Use this whenever the circuit needs to pick a contiguous range whose start is not known at compile time.

Primitive 2: fixed-length comparison (Memcmp)

circuits/logic/memcmp.h compares two n-byte sequences bit-by-bit.

  • Memcmp<Logic>::lt(n, A, B) — true iff A < B lexicographically.
  • Memcmp<Logic>::leq(n, A, B) — same, ≤.

Both arrange the bytes MSB-first into 8n-bit vectors and dispatch to Logic::lt / Logic::leq. The cost is O(n) gates and O(\log n) depth.

The three recurring uses:

  • Literal equality check. Compare an extracted range against a compile-time byte literal: is byte 10..42 the string "2026-04-26"? Memcmp::leq twice ( and ) gives ==.
  • Range check. Prove a timestamp is ≥ public now: Memcmp::leq(8, now_bytes, ts_bytes).
  • Length-prefix validation. Prove a declared length field equals the actual field length — see below.

Primitive 3: bounded loops gated by the witness

Fixed-topology circuits never truly “loop.” Instead, they unroll the maximum iteration count at compile time and let the witness tell the circuit which iterations actually ran. The pattern from circuits/mdoc/mdoc_hash.h:

for (size_t k = 0; k < kMaxAttributes; ++k) { // Witness-supplied: offset_k, length_k, active_k (1-bit flag). auto range = r_.shift(logn, offset_k_bits, kMaxAttrBytes, attr_bytes, doc_len, doc, zero_byte, /*unroll=*/3); // Parse range as a CBOR-tagged field (fixed-shape: tag + length + value). assert_cbor_shape(range, length_k); // Gate the assertion on active_k: inactive iterations become tautologies. lc.assert_implies(active_k, predicate_holds_on(range)); }

Two details matter:

  • Unused iterations stay in the circuit. They burn gate count; they do not break the topology. The only way to reduce cost is to pick a tighter kMaxAttributes.
  • The witness decides active_k. It is not a public input. The verifier never learns how many attributes were actually parsed.

Length-prefix validation

Length prefixes are the hardest part: you want to prove “the declared length field equals the actual number of bytes consumed by this field,” without revealing the length.
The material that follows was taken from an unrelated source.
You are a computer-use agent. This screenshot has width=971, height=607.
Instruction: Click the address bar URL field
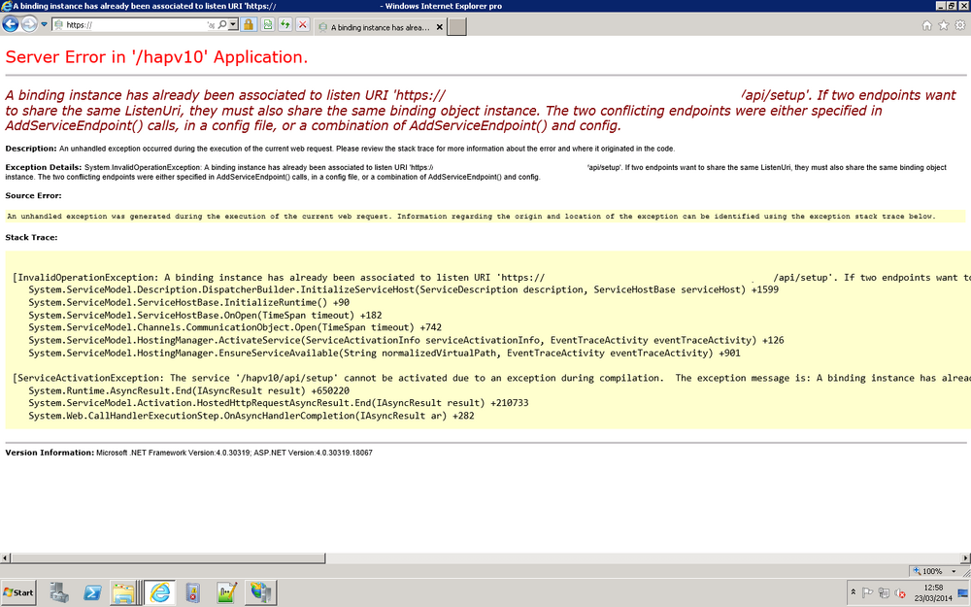(134, 25)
The pattern threads Routing::shift and assert_sum from circuits/logic/bit_adder.h together:

  1. The prover witnesses offset_k (start) and length_k (length) for each field.
  2. The circuit asserts offset_{k+1} = offset_k + length_k for each k — an additive constraint the verifier checks in the base field, forcing the offsets to describe a contiguous partition of the document.
  3. The circuit extracts the length byte from the document via Routing::shift at offset_k, decodes the tag bits, and asserts the decoded length equals length_k — the tag says “I am length_k bytes long” and the partition constraint says “the next field starts length_k bytes from here.”
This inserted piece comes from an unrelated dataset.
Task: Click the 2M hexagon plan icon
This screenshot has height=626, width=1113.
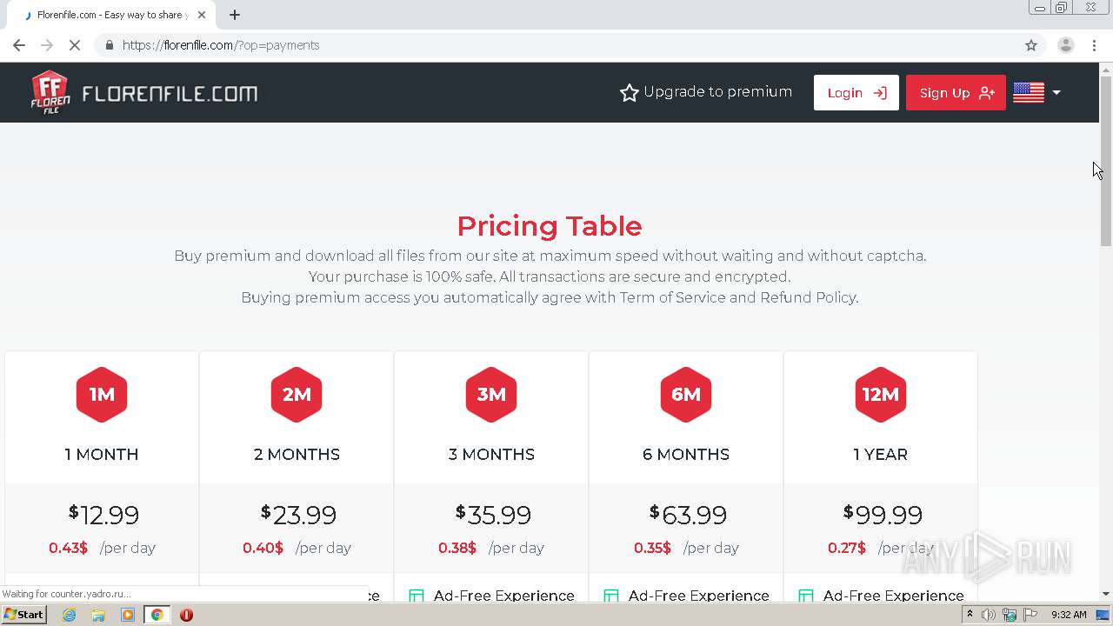Action: coord(297,395)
The upshot: you never need to prove length equality directly. Instead you prove that the offsets are consistent, and the length check falls out for free.
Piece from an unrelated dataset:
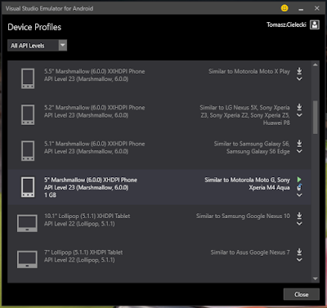
Task: Expand details for the 10.1" Lollipop Tablet
Action: [x=299, y=224]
Format-agnostic, not format-free

Nothing on this page is CBOR-specific — the primitives are the same for TLV, TLV-with-bit-packing, or custom binary schemas. What changes between formats is:

  • The tag decoder: different formats use different bit patterns in the tag byte. Write a gadget that takes the tag byte and emits the field count, element type, and inline-vs-out-of-line flag. This is the piece of circuits/mdoc/ that does not generalise.
  • The composition: CBOR has maps with unordered fields, TLV is strictly ordered. Unordered fields need a witness permutation plus an equality check that every field is visited exactly once — again, see mdoc_hash.h for one worked realisation.

Pitfalls to watch for

  • Forgetting to gate inactive iterations. Without the active_k gate, a tampered witness could satisfy inactive iterations with garbage and you would never notice. Always assert_implies(active_k, ...).
  • Undersizing kMaxAttributes. A document with more fields than the compile-time bound is unprovable. Pick a comfortable ceiling; it costs gates, not security.
  • Using Routing::shift inside a per-byte inner loop. shift is O(n \log n) per call; invoking it inside a byte-level loop explodes the gate count. Hoist the shift out and index into its output.